‘Brum’ is the colloquial name for
Birmingham, England’s second city and the largest local authority in Europe. For
many years Brum’s children’s services have been rated as ‘inadequate’ by the
inspectorate Ofsted, whose head has described them as a ‘national disgrace’. BBC news provides a useful ‘timeline’ of the
problems in Birmingham.
Now the city council has decided to turn over
the running of its children’s services to an independent voluntary trust, a
strategy which is favoured by the British government. You can read the full
story in the Guardian.
I don’t think that creating a voluntary
trust is any kind of panacea. And I am pleased to see that Lord Warner, who was
brought in by the Government to try to sort things out in Birmingham a few years
ago, agrees with me. The BBC quotes him as saying that this is a "rushed
decision" because there is “no proven track record” of voluntary trusts
like this being successful in bringing about change.
The main problem as I see it is that there
is no clear analysis of what is wrong in Brum. For years and years people have
been trying to fix things there without really being well informed about what
the causes of the difficulties are. At first senior management was the focus
and people resigned and the Government put in Lord Warner as a Commissioner. He
did something for three years and then he threw in the towel, complaining of slow
progress. Now there seems to be a consensus that the problem is with the ‘model’
and that a voluntary body would do it better than a local authority. But nobody
says why that’s true and it just isn’t clear what a voluntary trust would bring
to the situation that a local authority cannot.
My guess is that poor systems and low
morale in Birmingham result from a long history of change being driven from the
top by people who do not really understand what is wrong. All kinds of changes
are proposed, all kinds of changes are imposed, all kind of disruption is created.
First we have ‘special measures’, then we have a commissioner and now we have a
voluntary trust. What the people who do the work on a day-to-day basis make of
all this is not known. I expect that nobody in authority has asked them. I
suspect that those in authority probably don’t care.
Rather than imposing changes top-down, and
crushing the morale of the workforce in the process, I believe the route to
change has to be bottom-up. To understand what is wrong with an organisation
which is not functioning properly you need to engage with the people who
actually deliver the service, who understand where the shortfalls are actually
occurring, and work with them to gain their insights about the nature of the
problems and their suggestions about how they should be overcome. And you need
to empower people at the frontline to implement improvements which they
understand and endorse. The alternative is a confused and disorientated
workforce who become progressively demotivated by being required to implement
changes in which they do not believe.
A few years ago there was a children’s TV series on British TV called ‘Brum’, which was set in Birmingham.

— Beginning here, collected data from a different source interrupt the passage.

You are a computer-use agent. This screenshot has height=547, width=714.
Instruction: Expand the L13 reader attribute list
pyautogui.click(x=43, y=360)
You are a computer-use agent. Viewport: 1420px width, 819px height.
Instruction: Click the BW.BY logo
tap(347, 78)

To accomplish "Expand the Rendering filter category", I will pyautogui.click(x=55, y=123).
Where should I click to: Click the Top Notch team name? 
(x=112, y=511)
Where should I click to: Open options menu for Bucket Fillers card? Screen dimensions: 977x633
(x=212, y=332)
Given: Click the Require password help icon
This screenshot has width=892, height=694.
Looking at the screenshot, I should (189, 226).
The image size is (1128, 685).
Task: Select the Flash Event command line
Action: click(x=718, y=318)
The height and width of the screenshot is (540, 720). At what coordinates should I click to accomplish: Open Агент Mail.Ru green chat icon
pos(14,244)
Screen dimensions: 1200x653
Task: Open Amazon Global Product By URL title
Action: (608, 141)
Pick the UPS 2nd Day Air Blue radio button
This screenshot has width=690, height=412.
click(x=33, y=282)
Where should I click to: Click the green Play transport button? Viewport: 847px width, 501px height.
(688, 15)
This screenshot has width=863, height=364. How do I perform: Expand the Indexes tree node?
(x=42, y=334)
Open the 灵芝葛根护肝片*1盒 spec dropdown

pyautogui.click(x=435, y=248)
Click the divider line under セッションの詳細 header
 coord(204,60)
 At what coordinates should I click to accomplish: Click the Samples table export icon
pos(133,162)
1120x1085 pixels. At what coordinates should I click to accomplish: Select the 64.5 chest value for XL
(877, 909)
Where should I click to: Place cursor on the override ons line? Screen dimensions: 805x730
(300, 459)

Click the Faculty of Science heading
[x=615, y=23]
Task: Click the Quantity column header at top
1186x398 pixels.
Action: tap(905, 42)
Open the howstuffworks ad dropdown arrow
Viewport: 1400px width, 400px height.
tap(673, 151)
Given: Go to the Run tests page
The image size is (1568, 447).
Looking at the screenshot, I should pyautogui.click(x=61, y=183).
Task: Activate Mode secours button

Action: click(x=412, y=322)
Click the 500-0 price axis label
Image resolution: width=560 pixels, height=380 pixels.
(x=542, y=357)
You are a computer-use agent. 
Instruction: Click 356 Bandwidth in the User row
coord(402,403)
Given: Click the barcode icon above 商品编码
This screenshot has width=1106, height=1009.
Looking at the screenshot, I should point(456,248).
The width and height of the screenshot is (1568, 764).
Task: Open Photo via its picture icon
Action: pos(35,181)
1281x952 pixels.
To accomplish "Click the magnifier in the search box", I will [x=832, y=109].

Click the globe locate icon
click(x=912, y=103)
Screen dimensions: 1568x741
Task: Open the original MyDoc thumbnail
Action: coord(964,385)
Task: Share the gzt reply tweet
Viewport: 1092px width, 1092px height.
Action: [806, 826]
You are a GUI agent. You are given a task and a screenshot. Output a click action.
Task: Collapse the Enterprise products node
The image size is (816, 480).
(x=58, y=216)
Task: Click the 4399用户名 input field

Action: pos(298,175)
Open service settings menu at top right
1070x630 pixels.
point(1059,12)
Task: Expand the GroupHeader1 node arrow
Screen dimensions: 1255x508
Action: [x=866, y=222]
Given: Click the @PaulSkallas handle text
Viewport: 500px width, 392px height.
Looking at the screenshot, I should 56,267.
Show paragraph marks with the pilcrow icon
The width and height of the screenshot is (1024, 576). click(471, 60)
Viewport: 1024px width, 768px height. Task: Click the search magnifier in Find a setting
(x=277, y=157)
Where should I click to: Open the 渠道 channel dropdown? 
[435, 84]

It starred a
little car called ‘Brum’ who was kept in a museum but escaped each day when the
curator wasn’t looking to have all sorts of adventures in the ‘big city’. But
every night Brum had to creep back into his museum and resume his position in
the exhibition. Although he had spent the day ‘brum, brum brumming’ all over
the city he ended up back in the static display.
That’s what they have to avoid in
Birmingham – having lots of adventures but ending up in the same position at
the end of it all.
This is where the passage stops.